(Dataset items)
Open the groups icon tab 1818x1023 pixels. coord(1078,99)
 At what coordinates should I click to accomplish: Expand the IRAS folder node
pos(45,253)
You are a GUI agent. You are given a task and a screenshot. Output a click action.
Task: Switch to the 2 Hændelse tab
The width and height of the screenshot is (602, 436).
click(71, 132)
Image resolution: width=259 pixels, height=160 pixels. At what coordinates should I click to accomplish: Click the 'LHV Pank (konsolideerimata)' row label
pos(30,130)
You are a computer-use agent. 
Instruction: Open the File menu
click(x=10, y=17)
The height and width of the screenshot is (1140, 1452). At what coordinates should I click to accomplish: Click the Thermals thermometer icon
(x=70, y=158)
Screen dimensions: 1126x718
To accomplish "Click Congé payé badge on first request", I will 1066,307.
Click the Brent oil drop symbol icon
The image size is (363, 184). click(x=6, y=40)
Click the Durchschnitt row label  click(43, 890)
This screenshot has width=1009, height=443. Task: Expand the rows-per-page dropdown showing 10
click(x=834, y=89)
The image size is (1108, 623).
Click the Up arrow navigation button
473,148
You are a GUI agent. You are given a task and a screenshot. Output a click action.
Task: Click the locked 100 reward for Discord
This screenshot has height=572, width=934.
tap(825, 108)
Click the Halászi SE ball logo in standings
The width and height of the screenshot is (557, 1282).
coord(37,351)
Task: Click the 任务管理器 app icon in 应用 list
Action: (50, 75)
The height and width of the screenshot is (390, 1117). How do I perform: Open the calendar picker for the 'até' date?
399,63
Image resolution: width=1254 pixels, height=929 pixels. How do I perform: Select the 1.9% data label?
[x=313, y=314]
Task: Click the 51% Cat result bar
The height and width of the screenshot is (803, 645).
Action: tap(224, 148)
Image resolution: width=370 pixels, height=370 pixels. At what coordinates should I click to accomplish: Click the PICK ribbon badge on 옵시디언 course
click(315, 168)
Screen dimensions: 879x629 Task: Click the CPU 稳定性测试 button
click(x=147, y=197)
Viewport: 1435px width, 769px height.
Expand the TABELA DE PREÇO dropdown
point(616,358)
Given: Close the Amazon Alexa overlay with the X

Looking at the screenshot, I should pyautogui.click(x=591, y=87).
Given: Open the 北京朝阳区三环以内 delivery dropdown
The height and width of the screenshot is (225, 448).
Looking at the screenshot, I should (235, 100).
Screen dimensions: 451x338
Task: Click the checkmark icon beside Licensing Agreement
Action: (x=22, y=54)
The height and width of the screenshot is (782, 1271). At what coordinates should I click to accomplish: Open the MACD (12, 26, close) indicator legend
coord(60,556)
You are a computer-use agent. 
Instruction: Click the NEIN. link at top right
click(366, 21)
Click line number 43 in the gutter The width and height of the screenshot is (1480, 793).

* **REQUIREMENT**: Return the entries above exactly, each one complete.

* **RESULT FOR THIS TASK**:
Open the groups icon tab 1818x1023 pixels. coord(1078,99)
 At what coordinates should I click to accomplish: Expand the IRAS folder node
pos(45,253)
You are a GUI agent. You are given a task and a screenshot. Output a click action.
Task: Switch to the 2 Hændelse tab
The width and height of the screenshot is (602, 436).
click(71, 132)
Image resolution: width=259 pixels, height=160 pixels. At what coordinates should I click to accomplish: Click the 'LHV Pank (konsolideerimata)' row label
pos(30,130)
You are a computer-use agent. 
Instruction: Open the File menu
click(x=10, y=17)
The height and width of the screenshot is (1140, 1452). At what coordinates should I click to accomplish: Click the Thermals thermometer icon
(x=70, y=158)
Screen dimensions: 1126x718
To accomplish "Click Congé payé badge on first request", I will 1066,307.
Click the Brent oil drop symbol icon
The image size is (363, 184). click(x=6, y=40)
Click the Durchschnitt row label  click(43, 890)
This screenshot has width=1009, height=443. Task: Expand the rows-per-page dropdown showing 10
click(x=834, y=89)
The image size is (1108, 623).
Click the Up arrow navigation button
473,148
You are a GUI agent. You are given a task and a screenshot. Output a click action.
Task: Click the locked 100 reward for Discord
This screenshot has height=572, width=934.
tap(825, 108)
Click the Halászi SE ball logo in standings
The width and height of the screenshot is (557, 1282).
coord(37,351)
Task: Click the 任务管理器 app icon in 应用 list
Action: (50, 75)
The height and width of the screenshot is (390, 1117). How do I perform: Open the calendar picker for the 'até' date?
399,63
Image resolution: width=1254 pixels, height=929 pixels. How do I perform: Select the 1.9% data label?
[x=313, y=314]
Task: Click the 51% Cat result bar
The height and width of the screenshot is (803, 645).
Action: tap(224, 148)
Image resolution: width=370 pixels, height=370 pixels. At what coordinates should I click to accomplish: Click the PICK ribbon badge on 옵시디언 course
click(315, 168)
Screen dimensions: 879x629 Task: Click the CPU 稳定性测试 button
click(x=147, y=197)
Viewport: 1435px width, 769px height.
Expand the TABELA DE PREÇO dropdown
point(616,358)
Given: Close the Amazon Alexa overlay with the X

Looking at the screenshot, I should pyautogui.click(x=591, y=87).
Given: Open the 北京朝阳区三环以内 delivery dropdown
The height and width of the screenshot is (225, 448).
Looking at the screenshot, I should (235, 100).
Screen dimensions: 451x338
Task: Click the checkmark icon beside Licensing Agreement
Action: (x=22, y=54)
The height and width of the screenshot is (782, 1271). At what coordinates should I click to accomplish: Open the MACD (12, 26, close) indicator legend
coord(60,556)
You are a computer-use agent. 
Instruction: Click the NEIN. link at top right
click(366, 21)
Click line number 43 in the gutter The width and height of the screenshot is (1480, 793).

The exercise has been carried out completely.